Always remember the late policy and the collaboration policy.

Hints

A few hints:

• Do the simplest filters first!
• Look at the example page.
• There are functions to manipulate pixel components and pixels in image.[cpp/h]. You may find them helpful while writing your filters.
• There are functions to manipulate 2D vectors in vector.[cpp/h]. You may find them helpful while writing the morphing functions.
• Send mail to the cos426 staff.

FAQ

• The compose image parameters don't make sense. Why?
  We are using PixelOver operator for composing images.  Unfortunately, the bmp format doesn't store alpha values, so we need a way of getting alpha values for both the top and bottom image.  The way we are doing this is by loading another image and treating its blue channel as the alpha value (see the function SetImageMask in main.cpp).  So... we need 4 images: top, top_mask, bottom, bottom_mask.  top is the current image that's already loaded, so the ComposeImage option takes the remaining 3 filenames as input.  In the parameter section of main.cpp these 4 images are put together to create two images (main.cpp, lines 148-170) with the alpha values filled in, which is then passed to the ComposeImage function that you write in image.cpp.  The three parameters of ComposeImage are stylistic, you could get away with two, or return an image pointer, or something equivalent.

• For the quantization function, can we safely assume that the image channels for input are always 8 bit and not any greater?
  Yes.

• For the quantization function, should we assume that the number of bits to which we're quantizing is always a multiple of 3?
  No. The parameter is the number of bits per channel, not per pixel.

• I get error messages and a core dump when the program tries to read in my bmp files. What should I do?
  Make sure your files are 24-bit, uncompressed bitmaps. The provided code does not read any other kind of files. If you are using xv: right-click to open the xv controls window, then click on the 24/8 Bit menu-button, then select the 24-bit mode option. Alt-8 toggles between 8-bit and 24-bit mode. Under windows, the error msg:

  Assertion failed: bmih.biSizeImage == (DWORD) lineLength * (DWORD) bmih.biHeight, file c:\temp\one\1\bmp.cpp, line 252

  means the image is not correctly formatted. One solution is to open the image, save it a .jpg then save as back to .bmp.

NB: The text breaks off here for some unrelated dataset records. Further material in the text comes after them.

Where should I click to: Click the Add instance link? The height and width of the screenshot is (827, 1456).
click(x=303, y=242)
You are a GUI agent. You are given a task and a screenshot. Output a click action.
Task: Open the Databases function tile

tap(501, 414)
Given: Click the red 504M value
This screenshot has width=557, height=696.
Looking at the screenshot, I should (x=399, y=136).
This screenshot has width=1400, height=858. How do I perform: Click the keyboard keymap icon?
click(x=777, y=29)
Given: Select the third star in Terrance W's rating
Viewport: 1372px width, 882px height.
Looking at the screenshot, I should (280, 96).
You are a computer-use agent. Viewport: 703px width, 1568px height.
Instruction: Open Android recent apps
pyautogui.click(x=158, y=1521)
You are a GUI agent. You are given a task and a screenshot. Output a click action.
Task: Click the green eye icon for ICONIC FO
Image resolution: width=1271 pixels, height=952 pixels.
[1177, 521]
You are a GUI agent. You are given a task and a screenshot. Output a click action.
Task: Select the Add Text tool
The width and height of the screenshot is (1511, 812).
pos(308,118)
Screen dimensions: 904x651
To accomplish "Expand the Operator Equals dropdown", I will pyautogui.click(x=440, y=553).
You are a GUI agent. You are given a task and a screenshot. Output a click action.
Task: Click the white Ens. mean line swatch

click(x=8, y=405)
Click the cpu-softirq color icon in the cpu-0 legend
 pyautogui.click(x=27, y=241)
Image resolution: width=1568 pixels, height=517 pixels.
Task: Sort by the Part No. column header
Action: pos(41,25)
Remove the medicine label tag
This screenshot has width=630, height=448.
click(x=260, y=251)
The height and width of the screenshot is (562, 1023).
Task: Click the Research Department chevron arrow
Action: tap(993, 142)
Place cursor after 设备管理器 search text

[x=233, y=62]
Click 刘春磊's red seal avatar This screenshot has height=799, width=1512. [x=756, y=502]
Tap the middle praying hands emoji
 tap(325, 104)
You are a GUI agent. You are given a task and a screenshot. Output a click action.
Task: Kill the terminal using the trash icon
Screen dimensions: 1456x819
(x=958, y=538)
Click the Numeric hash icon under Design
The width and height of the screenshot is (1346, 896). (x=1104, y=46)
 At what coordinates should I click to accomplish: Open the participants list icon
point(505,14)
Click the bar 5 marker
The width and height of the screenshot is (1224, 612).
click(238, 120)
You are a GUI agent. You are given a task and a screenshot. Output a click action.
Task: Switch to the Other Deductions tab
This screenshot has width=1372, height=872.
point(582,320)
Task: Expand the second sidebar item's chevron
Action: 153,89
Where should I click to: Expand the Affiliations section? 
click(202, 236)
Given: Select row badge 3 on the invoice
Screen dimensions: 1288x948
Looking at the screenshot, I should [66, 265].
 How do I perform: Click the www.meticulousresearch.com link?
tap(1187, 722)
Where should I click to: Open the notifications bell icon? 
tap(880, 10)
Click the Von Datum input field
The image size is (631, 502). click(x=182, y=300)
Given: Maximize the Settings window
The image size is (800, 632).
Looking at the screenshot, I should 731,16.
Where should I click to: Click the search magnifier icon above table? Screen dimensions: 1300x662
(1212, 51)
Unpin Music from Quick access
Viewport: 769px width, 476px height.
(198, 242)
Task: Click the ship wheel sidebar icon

• When doing convolutions, each pixel becomes a weighted average of its neighbors. What do I do when the pixel is close to the border, and therefore doesn't have some of its neighbors?
  There are a few things you could do. First of all, here is what what not to do: don't just skip those pixels. One thing you could do is pretend that the image is "toroidal" -- the right side is connected to the left side, and the top to the bottom. So, the pixel just to the right of the rightmost pixel is the leftmost pixel. Another thing you could do is adjust the convolution matrix for the edge and corner points. When you adjust the matrix, take care that the entries in the matrix still sum to 1.0. For example, if you are applying the edge detection matrix

  |-1 -1 -1|
  |-1 +8 -1|
  |-1 -1 -1|

  to a pixel in the middle of the right column of pixels, you would use

  |-1 -1 0|
  |-1 +5 0|
  |-1 -1 0|
  
  In Floyd-Steinberg, you won't be able to transfer any error from the bottom row, but this doesn't matter.

• Is it ok to just do nothing if the filter argument in a convolution is larger than the size of the image.
  Yes, but a warning message would be nice.

• My blur filter is darkening the image. What is wrong?
  Make sure that the entries in your kernel add up to 1. Be especially careful with rounding errors: although small in each entry, collectively they can be large enough to cause this undesired darkening effect.

• Can I assume my functions will always be called with valid arguments?
  No, but bailing out is acceptable (print a message and exit). Please avoid segmentation faults, core dumps, blue screens of death, etc.